Additionally, on December 16, 1998, Clinton authorized a military strike against Iraq, which he said targeted “Iraq's nuclear, chemical and biological weapons programs and its military capacity to threaten its neighbors” in retaliation for Iraqi leader Saddam Hussein's refusal to “cooperate with the United Nations weapons inspectors.” Again, the timing of the bombing -- which occurred the day before the House was set to vote on Clinton's impeachment -- prompted an even greater outcry among Republicans who again accused Clinton of authorizing the bombings for political purposes. As a December 17, 1998, Los Angeles Times article reported:
In an extraordinary escalation of the conflict between Clinton and congressional Republicans, [Sen. Trent] Lott (R-MS) took the all but unprecedented step of refusing to back a military action initiated by the president and challenging his motives.
“While I have been assured by administration officials that there is no connection with the impeachment process in the House of Representatives, I cannot support this military action in the Persian Gulf at this time,” Lott said. “Both the timing and the policy are subject to question.”
And, as reported by the Boston Herald on December 17, 1998, “in extraordinary rebukes when American forces are in harm's way” several other congressional Republicans leveled charges similar to Lott's. From the Boston Herald:
“Never underestimate a desperate president,” said House Rules chairman Gerald Solomon (R-N.Y.). “This time he means business. What option is left for getting impeachment off the front page and maybe even postponed?”
[...]
Judiciary panel member U.S. Rep. Bob Barr (R-Ga.), a fierce Clinton critic, branded Clinton's Iraq attacks “highly suspicious to say the least.”
Said House Republican Leader Dick Armey: “I would like to think that no American president would even consider using the military to help him remain in office. But the fact that Americans are expressing these doubts shows that the president is losing his ability to lead.”

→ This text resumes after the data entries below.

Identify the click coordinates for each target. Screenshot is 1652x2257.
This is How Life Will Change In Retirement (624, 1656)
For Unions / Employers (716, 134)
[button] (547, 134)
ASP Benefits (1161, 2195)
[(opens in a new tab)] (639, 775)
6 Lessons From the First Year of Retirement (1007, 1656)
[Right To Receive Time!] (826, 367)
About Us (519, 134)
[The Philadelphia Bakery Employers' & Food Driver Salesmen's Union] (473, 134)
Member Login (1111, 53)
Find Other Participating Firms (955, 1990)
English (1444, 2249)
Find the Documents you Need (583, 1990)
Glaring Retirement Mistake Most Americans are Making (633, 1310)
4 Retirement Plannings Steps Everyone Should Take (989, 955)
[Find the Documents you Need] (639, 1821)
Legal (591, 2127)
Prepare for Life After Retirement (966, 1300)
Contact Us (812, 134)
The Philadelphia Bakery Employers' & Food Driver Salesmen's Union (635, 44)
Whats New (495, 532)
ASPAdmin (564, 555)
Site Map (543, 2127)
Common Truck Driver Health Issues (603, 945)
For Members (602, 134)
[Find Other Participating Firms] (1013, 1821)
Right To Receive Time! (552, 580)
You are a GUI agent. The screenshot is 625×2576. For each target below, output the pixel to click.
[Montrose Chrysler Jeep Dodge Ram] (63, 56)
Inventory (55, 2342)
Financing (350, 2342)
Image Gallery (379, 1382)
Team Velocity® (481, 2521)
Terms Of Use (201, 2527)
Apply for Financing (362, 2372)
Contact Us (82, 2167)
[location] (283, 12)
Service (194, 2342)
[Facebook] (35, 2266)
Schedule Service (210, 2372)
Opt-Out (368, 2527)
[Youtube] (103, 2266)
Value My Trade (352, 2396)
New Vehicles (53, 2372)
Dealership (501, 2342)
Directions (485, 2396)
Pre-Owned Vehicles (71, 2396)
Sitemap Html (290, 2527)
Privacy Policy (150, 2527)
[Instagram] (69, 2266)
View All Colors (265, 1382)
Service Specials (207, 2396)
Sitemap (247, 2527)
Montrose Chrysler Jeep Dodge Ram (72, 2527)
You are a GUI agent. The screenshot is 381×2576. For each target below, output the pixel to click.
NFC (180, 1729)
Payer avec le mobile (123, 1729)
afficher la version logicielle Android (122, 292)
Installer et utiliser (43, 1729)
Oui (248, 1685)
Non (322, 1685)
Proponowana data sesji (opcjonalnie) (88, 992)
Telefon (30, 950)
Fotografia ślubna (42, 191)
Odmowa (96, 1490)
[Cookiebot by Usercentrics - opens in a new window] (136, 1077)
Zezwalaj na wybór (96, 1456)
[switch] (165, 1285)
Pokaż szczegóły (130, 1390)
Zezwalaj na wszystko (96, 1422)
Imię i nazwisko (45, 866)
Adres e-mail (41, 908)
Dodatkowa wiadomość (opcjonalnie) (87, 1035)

Moreover, as Media Matters for America has noted (here and here), Clinton's Republican predecessor George H.W. Bush repeatedly criticized the Clinton administration's foreign policies while Clinton was in office. In an appearance at a San Antonio grade school on October 13, 1993, Bush expressed concern that the humanitarian mission to Somalia he had launched nearly a year earlier was being “messed up” by the Clinton administration. Several news reports noted that Bush's comments appeared to violate his earlier pledge not to publicly criticize Clinton during Clinton's first year in office. Further, in an interview published in the February 1994 issue of Washingtonian magazine, Bush criticized the Clinton administration's purported lack of a “general strategy” in the foreign policy arena and the “start-and-stop” failures it had exhibited, citing Clinton's handling of the volatile situation in Haiti as a prime example.
From the March 14 broadcast of Hannity & Colmes:
MINITER: Look, Sean, there used to be a tradition in this country that politics stops at the water's edge.
HANNITY: Not anymore.
MINITER: So, when the Democrats are in power, the Republicans certainly don't criticize their conduct of foreign policy. Now the country is at war. We have 150,000 troops in Iraq, another 20,000-odd in Afghanistan, and it's not the time for former presidents like Carter and Clinton, or vice presidents like Al Gore, to be undermining the nation's unity at a time when we're at war.